Addressing Sex Disparities in Lung Cancer Screening Eligibility: USPSTF vs PLCOm2012 Criteria

Chest. 2022 Jan;161(1):248-256. doi: 10.1016/j.chest.2021.06.066. Epub 2021 Jul 9.

Abstract

Background: Lung cancer is the leading cause of cancer death in women in the United States. Prospective randomized lung screening trials suggest a greater lung cancer mortality benefit from screening women compared with men.

Research question: Do the United States Preventative Services Task Force (USPSTF) lung screening guidelines that are based solely on age and smoking history contribute to sex disparities in eligibility, and if so, does the use of the PLCOm2012 risk prediction model that is based on 11 predictors of lung cancer reduce sex disparities?

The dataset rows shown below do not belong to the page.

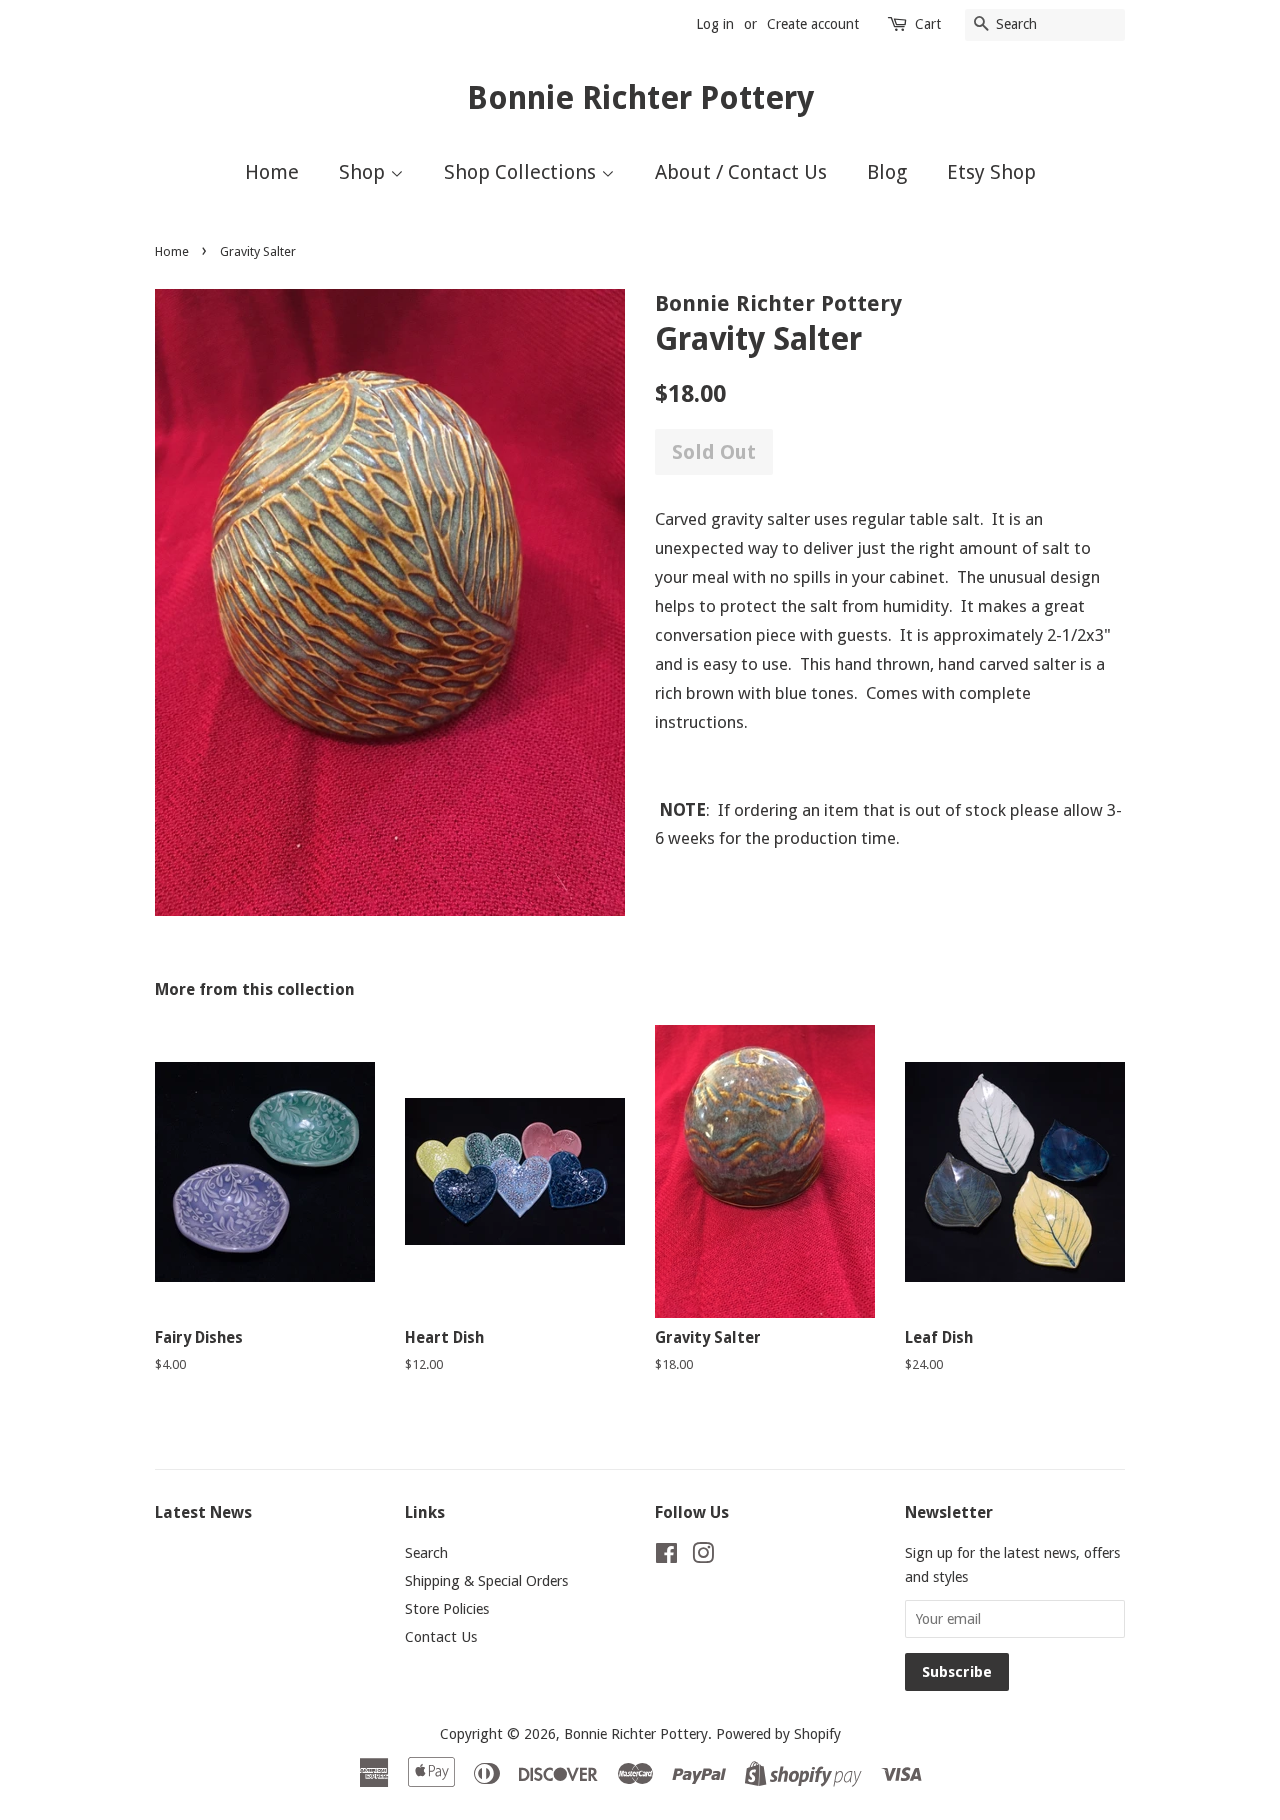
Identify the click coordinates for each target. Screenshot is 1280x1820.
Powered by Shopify (778, 1734)
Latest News (203, 1512)
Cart (928, 24)
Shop (364, 172)
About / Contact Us (741, 172)
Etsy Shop (991, 172)
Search (426, 1553)
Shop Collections (522, 172)
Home (272, 172)
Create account (813, 24)
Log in (715, 24)
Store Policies (447, 1609)
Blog (887, 172)
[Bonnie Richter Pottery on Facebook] (666, 1557)
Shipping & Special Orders (486, 1581)
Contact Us (441, 1637)
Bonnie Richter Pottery (640, 98)
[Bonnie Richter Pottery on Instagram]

Study design and methods: This retrospective analysis of 883 lung cancer cases in the Chicago Race Eligibility for Screening Cohort (CREST) determined the sensitivity of USPSTF vs PLCOm2012 eligibility criteria, stratified according to sex. For comparisons vs the USPSTF 2013 and the recently published USPSTF 2021 (released March 9, 2021) eligibility criteria, the PLCOm2012 model was used with risk thresholds of ≥ 1.7%/6 years (6y) and ≥ 1.0%/6y, respectively.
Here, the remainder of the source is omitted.